**Exercises to complete:**
- a) According to the article on childhood adversity and cardiovascular disease, how many individuals were in the final study population?
- b) In the article on childhood adversity and cardiovascular disease, take the passage starting at "To examine the" and ending at "included 1,263,013 individuals.". Reproduce it with "Denmark" swapped for "Norway".
- c) Proceed with the article on childhood adversity and cardiovascular disease, continuing from the point at which it stops.

**Source text:**
▼

Childhood adversity increases risk of cardiovascular disease


Data from the DANish LIFE course cohort indicated that individuals with high adversity in childhood were at a greater risk of developing cardiovascular diseases than those with low adversity.

Childhood adversity increases risk of cardiovascular disease (CVD), according to a recent study.

CVD is currently the main cause of death worldwide, with rates of CVD in young adults rising over time. Genetic factors have been associated with CVD, but investigators hypothesized that environmental and behavioral factors also impact CVD risk.

Adversity has been linked to CVD in middle-aged and older individuals, but little data has been gathered on the effects of childhood adversity on CVD in young adults. Multiple internal systems develop throughout childhood, including physiological stress response. The development of this system could be affected by frequent exposure to adversity.

Overeating, excessive alcohol consumption, and smoking are all behaviors associated with CVD, and childhood adversity has been linked with higher risk of these behaviors. However, the effects of childhood adversity on congenital aetiology are still unclear.

To examine the impact of childhood adversity on CVD in individuals aged 16 to 38 years with a focus on ischaemic heart disease (IHD) and cerebrovascular disease (CD), investigators conducted a population-based cohort study. Data was gathered from the DANish LIFE coursecohort, containing information from multiple registers nationwide.

Information on childhood adversities, morbidity, and mortality of children born from January 1, 1980, to December 31, 2001, was taken for the study. Participants were alive and residing in Denmark until their 16th birthday without a CVD or congenital heart disease diagnosis. The final study population included 1,263,013 individuals.

Cadversities were divided into 3 categories: loss or threat of loss in the family, family dynamics, and material deprivation. Family poverty and parental long-term unemployment were cases of material deprivation, while parent and sibling somatic illness and death was loss or threat of loss in the family.

Family dynamics included: parental alcohol and drug abuse, foster care placements, parental and sibling psychiatric illness, and maternal separation.

CVD as cases of IHD or CD was the primary outcome. Covariates included year of birth, paternal age at birth, parental country of origin, and parental cardiometabolic illness. Adjustments were made for the effects of being small for gestational age at birth and parental education at time of birth.

▲

**Data shown:**
▼

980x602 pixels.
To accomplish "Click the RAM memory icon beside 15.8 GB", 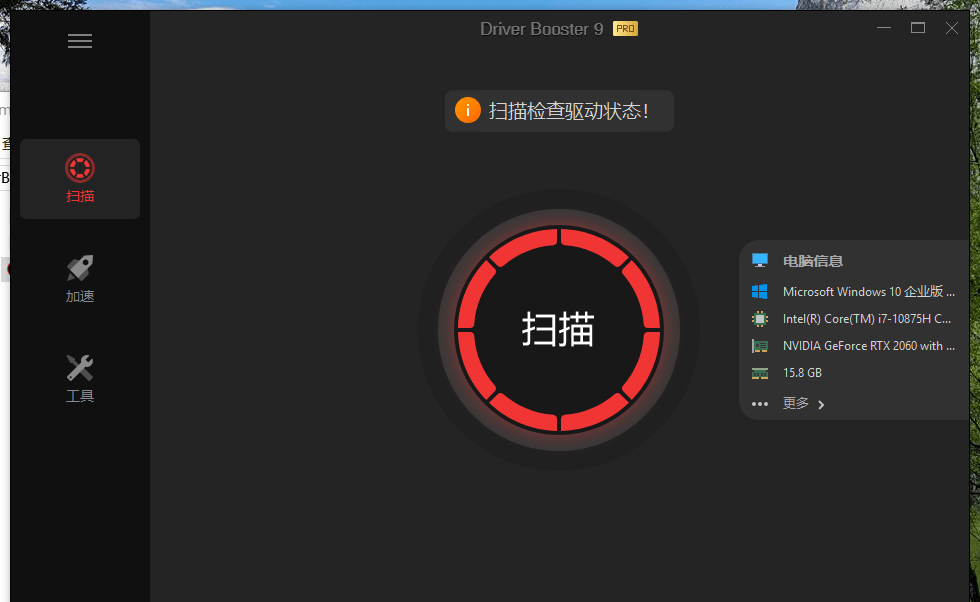I will pyautogui.click(x=760, y=373).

▲

**Answer list:**
- a) 1,263,013 individuals.

- b)
To examine the impact of childhood adversity on CVD in individuals aged 16 to 38 years with a focus on ischaemic heart disease (IHD) and cerebrovascular disease (CD), investigators conducted a population-based cohort study. Data was gathered from the DANish LIFE coursecohort, containing information from multiple registers nationwide.

Information on childhood adversities, morbidity, and mortality of children born from January 1, 1980, to December 31, 2001, was taken for the study. Participants were alive and residing in Norway until their 16th birthday without a CVD or congenital heart disease diagnosis. The final study population included 1,263,013 individuals.

- c)
The mean follow-up period for participants was 10.8 years after their 16th birthday. During this follow-up period, 4118 participants developed CVD, 966 of which developed IHD and 3152 CD. There were 5178 deaths from a cause other than CVD, and 96,812 emigrations from the study prior to the follow-up.

Participants were more likely to face adversity if they were born to teenage mothers, with persistent deprivation risk high among this group. Material deprivation was also common in children born to parents of a non-Western origin.

Parental cardiometabolic illness in was seen in 24% of participants with material deprivation, 36% with loss or threat of loss, 39% with high adversity, and 21% with low adversity. Low parental education was seen in 8% of participants in the low adversity group and 54% of the high adversity group, and small for gestational age was seen in 11% of the low adversity group and 22% of the high adversity group.

Individuals with high adversity had an increased risk of developing CVD, with 10 to 18 extra cases per 100,000 people. Men and women in the loss or threat of loss group had 15.6 and 9.7 more CVD cases per 100,000 people respectively. Individuals early in life or having experienced material deprivation were also more likely to develop CVD, but the risk was only modestly higher than average.

As high childhood adversity led to the greatest risk of CVD, investigators recommended that efforts toward providing affected families with support could reduce the rate of long-term cardio-protective effects.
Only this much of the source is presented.